Donald Trump’s relentless campaign against the American media prompts a reflection on the relations that the media has had with earlier presidents. It is a rather mixed story of support and outright criticism. What is clear is that the media has often had a profound effect on America’s political choices over the years.
The Vietnam War was the first one covered in depth and in detail by the American media. In the early years of the war, the media was by and large supportive of the American military effort. But things began to change in 1968 when the Viet Cong and the North Vietnamese mounted what came to be known as the Tet Offensive, a massive assault on hundreds of cities and villages. While the offensive was eventually beaten back, it gave the lie to the optimistic reports that had been emanating from the American military command in Saigon.

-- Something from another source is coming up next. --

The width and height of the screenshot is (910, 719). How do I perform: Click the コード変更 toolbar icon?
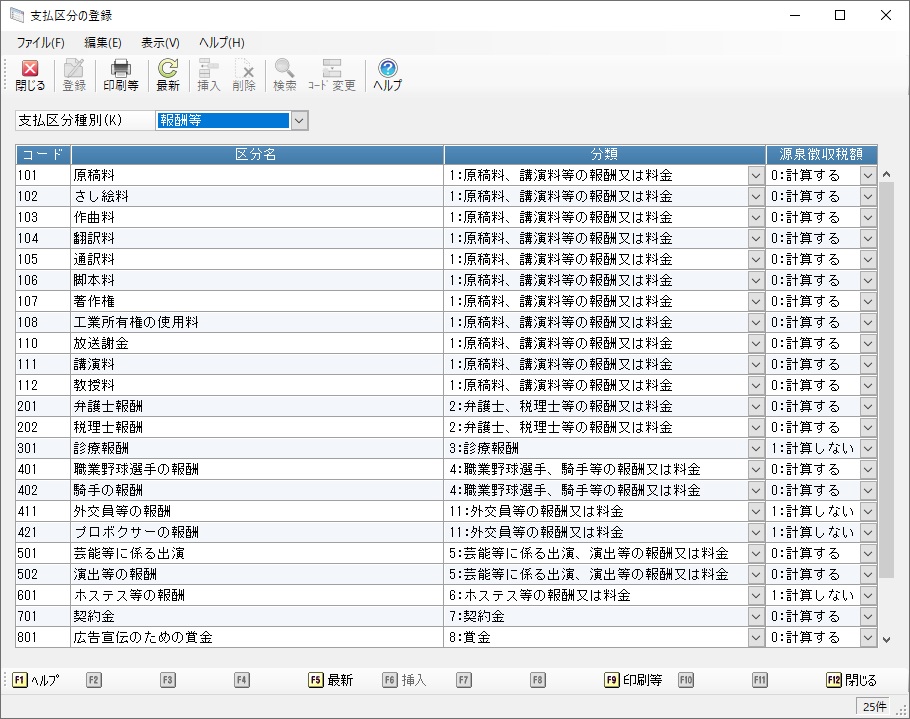point(331,75)
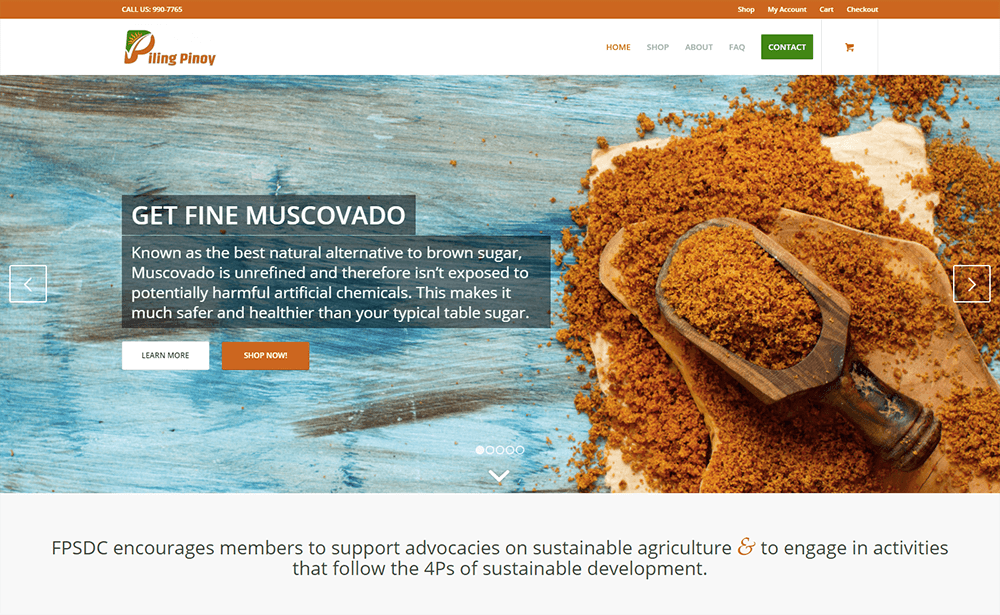1000x615 pixels.
Task: Click the green CONTACT button
Action: 787,47
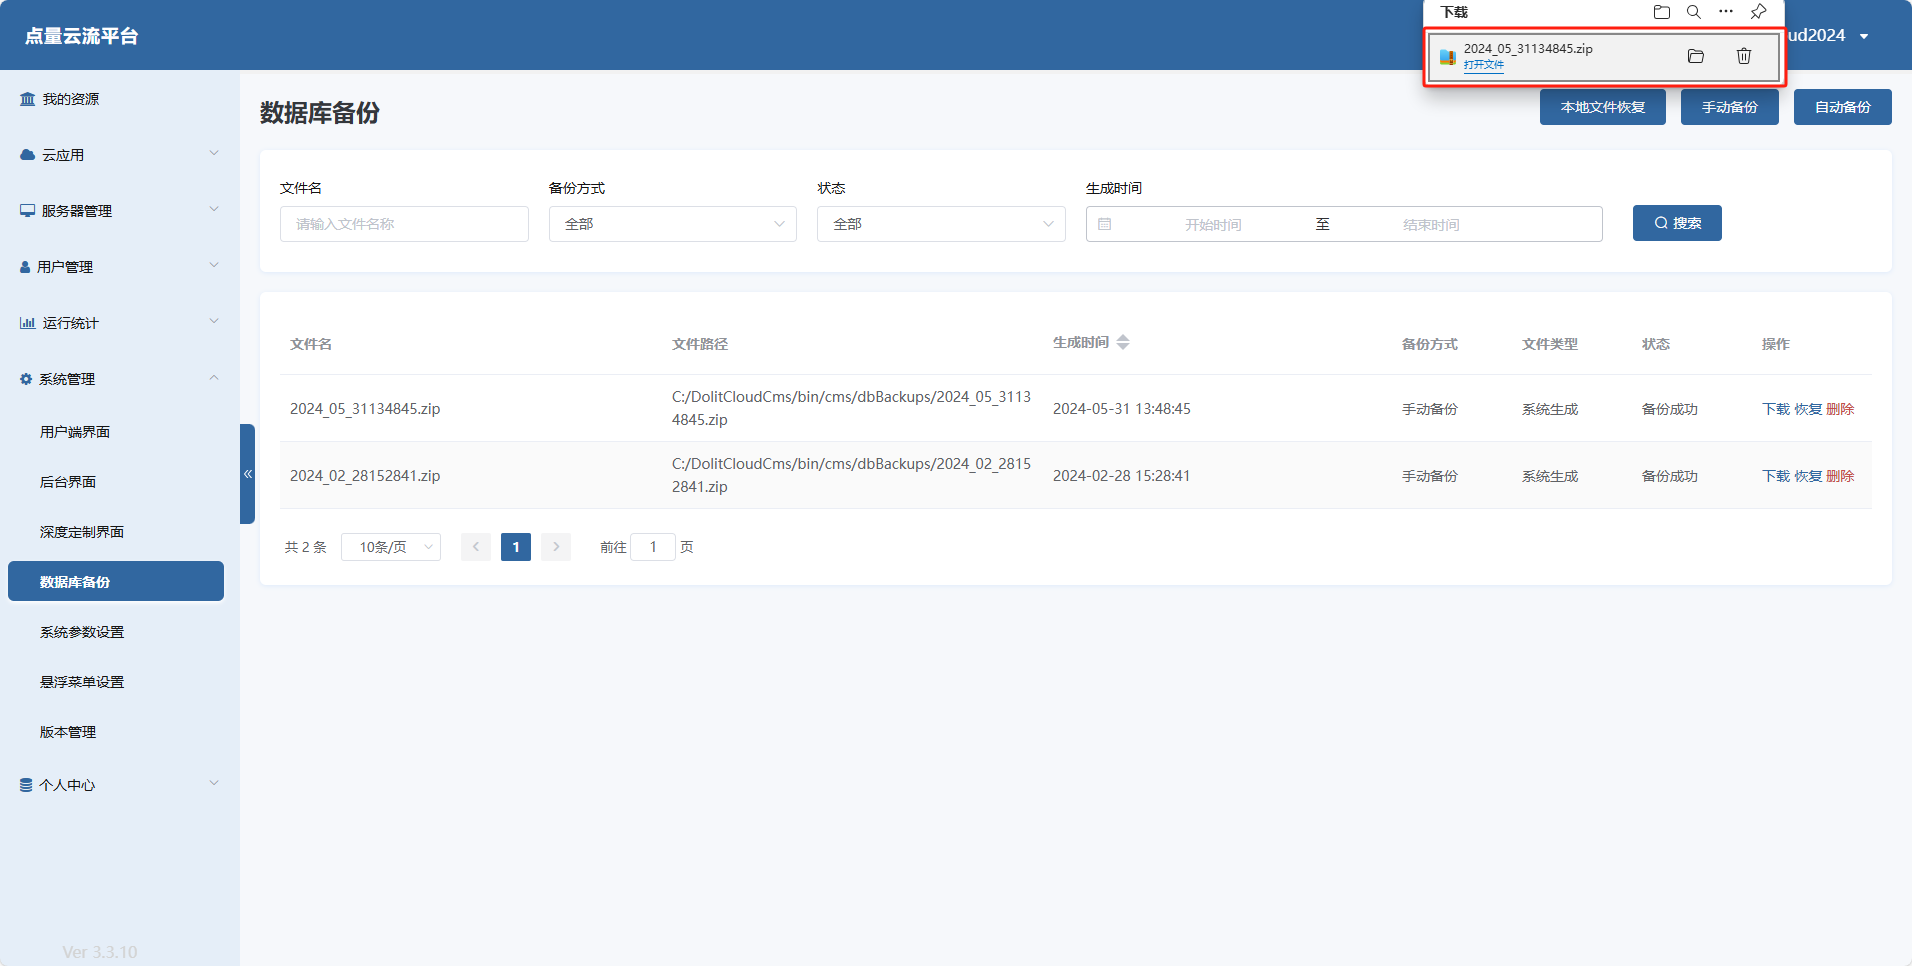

American television viewers were treated to scenes of Viet Cong attacks against fortified American positions, including the U.S. embassy. And shortly after the offensive, the highly respected anchor of the CBS evening news, Walter Cronkite, went on a fact-finding visit to South Vietnam. He returned with a sobering message: “For now it seems more certain than ever that the bloody experience of Vietnam is to end in stalemate.” He went on to advocate a negotiated way out of the quagmire. This judgment had a devastating effect on President Lyndon Johnson, who commented, “If I’ve lost Walter, I’ve lost middle America.” But Cronkite was not alone in concluding that the American military enterprise was doomed. Even such staunchly conservative publications as the Wall Street Journal and Time magazine echoed his sentiments. This turning away of the media was in many ways just as important as the street protests by young Americans in convincing Johnson not to run again for the presidency.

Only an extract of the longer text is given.